DATA EXTRACT:
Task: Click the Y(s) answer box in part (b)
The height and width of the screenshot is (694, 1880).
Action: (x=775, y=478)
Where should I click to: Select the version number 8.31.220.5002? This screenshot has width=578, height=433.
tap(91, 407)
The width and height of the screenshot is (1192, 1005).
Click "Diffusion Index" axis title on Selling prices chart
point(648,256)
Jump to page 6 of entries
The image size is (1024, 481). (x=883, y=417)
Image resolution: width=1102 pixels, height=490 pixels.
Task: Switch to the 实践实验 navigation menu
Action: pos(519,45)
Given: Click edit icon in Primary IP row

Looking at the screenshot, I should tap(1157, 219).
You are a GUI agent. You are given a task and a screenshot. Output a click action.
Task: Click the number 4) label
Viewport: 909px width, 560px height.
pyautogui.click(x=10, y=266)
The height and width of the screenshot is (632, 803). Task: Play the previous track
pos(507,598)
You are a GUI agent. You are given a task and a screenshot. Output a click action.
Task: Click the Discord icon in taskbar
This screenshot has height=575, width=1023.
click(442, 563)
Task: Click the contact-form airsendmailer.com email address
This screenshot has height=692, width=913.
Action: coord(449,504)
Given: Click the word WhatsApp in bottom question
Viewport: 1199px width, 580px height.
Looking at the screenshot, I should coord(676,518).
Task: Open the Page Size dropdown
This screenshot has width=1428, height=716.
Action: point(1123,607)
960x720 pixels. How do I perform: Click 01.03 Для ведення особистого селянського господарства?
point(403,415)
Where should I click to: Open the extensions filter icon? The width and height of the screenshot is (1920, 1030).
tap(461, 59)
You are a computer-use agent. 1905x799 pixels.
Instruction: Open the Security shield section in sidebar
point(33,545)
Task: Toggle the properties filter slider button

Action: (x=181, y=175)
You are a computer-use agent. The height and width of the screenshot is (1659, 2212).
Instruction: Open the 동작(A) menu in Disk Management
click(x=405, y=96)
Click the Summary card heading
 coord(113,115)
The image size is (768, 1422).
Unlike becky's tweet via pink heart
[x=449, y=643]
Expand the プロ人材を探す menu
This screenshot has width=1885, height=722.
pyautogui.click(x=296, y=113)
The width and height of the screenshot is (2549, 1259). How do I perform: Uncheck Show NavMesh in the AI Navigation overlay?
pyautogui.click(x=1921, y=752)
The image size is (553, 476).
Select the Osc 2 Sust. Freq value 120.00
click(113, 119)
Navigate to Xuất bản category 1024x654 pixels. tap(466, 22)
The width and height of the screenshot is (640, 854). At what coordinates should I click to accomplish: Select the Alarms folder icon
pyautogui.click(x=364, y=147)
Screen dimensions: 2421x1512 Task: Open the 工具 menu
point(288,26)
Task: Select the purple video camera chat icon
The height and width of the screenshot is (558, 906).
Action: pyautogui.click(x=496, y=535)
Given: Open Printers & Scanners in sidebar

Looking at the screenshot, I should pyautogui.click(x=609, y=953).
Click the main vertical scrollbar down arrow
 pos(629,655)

PROBLEM STATEMENT: Rewrite every one of the rows above, swapping "Instruction" for "Command" and keeping everything else the same.

EXERCISE SOLUTION:
Task: Click the Y(s) answer box in part (b)
The height and width of the screenshot is (694, 1880).
Action: (x=775, y=478)
Where should I click to: Select the version number 8.31.220.5002? This screenshot has width=578, height=433.
tap(91, 407)
The width and height of the screenshot is (1192, 1005).
Click "Diffusion Index" axis title on Selling prices chart
point(648,256)
Jump to page 6 of entries
The image size is (1024, 481). (x=883, y=417)
Image resolution: width=1102 pixels, height=490 pixels.
Task: Switch to the 实践实验 navigation menu
Action: pos(519,45)
Given: Click edit icon in Primary IP row

Looking at the screenshot, I should tap(1157, 219).
You are a GUI agent. You are given a task and a screenshot. Output a click action.
Task: Click the number 4) label
Viewport: 909px width, 560px height.
pyautogui.click(x=10, y=266)
The height and width of the screenshot is (632, 803). Task: Play the previous track
pos(507,598)
You are a GUI agent. You are given a task and a screenshot. Output a click action.
Task: Click the Discord icon in taskbar
This screenshot has height=575, width=1023.
click(442, 563)
Task: Click the contact-form airsendmailer.com email address
This screenshot has height=692, width=913.
Action: coord(449,504)
Given: Click the word WhatsApp in bottom question
Viewport: 1199px width, 580px height.
Looking at the screenshot, I should coord(676,518).
Task: Open the Page Size dropdown
This screenshot has width=1428, height=716.
Action: point(1123,607)
960x720 pixels. How do I perform: Click 01.03 Для ведення особистого селянського господарства?
point(403,415)
Where should I click to: Open the extensions filter icon? The width and height of the screenshot is (1920, 1030).
tap(461, 59)
You are a computer-use agent. 1905x799 pixels.
Command: Open the Security shield section in sidebar
point(33,545)
Task: Toggle the properties filter slider button

Action: (x=181, y=175)
You are a computer-use agent. The height and width of the screenshot is (1659, 2212).
Command: Open the 동작(A) menu in Disk Management
click(x=405, y=96)
Click the Summary card heading
 coord(113,115)
The image size is (768, 1422).
Unlike becky's tweet via pink heart
[x=449, y=643]
Expand the プロ人材を探す menu
This screenshot has width=1885, height=722.
pyautogui.click(x=296, y=113)
The width and height of the screenshot is (2549, 1259). How do I perform: Uncheck Show NavMesh in the AI Navigation overlay?
pyautogui.click(x=1921, y=752)
The image size is (553, 476).
Select the Osc 2 Sust. Freq value 120.00
click(113, 119)
Navigate to Xuất bản category 1024x654 pixels. tap(466, 22)
The width and height of the screenshot is (640, 854). At what coordinates should I click to accomplish: Select the Alarms folder icon
pyautogui.click(x=364, y=147)
Screen dimensions: 2421x1512 Task: Open the 工具 menu
point(288,26)
Task: Select the purple video camera chat icon
The height and width of the screenshot is (558, 906).
Action: pyautogui.click(x=496, y=535)
Given: Open Printers & Scanners in sidebar

Looking at the screenshot, I should pyautogui.click(x=609, y=953).
Click the main vertical scrollbar down arrow
 pos(629,655)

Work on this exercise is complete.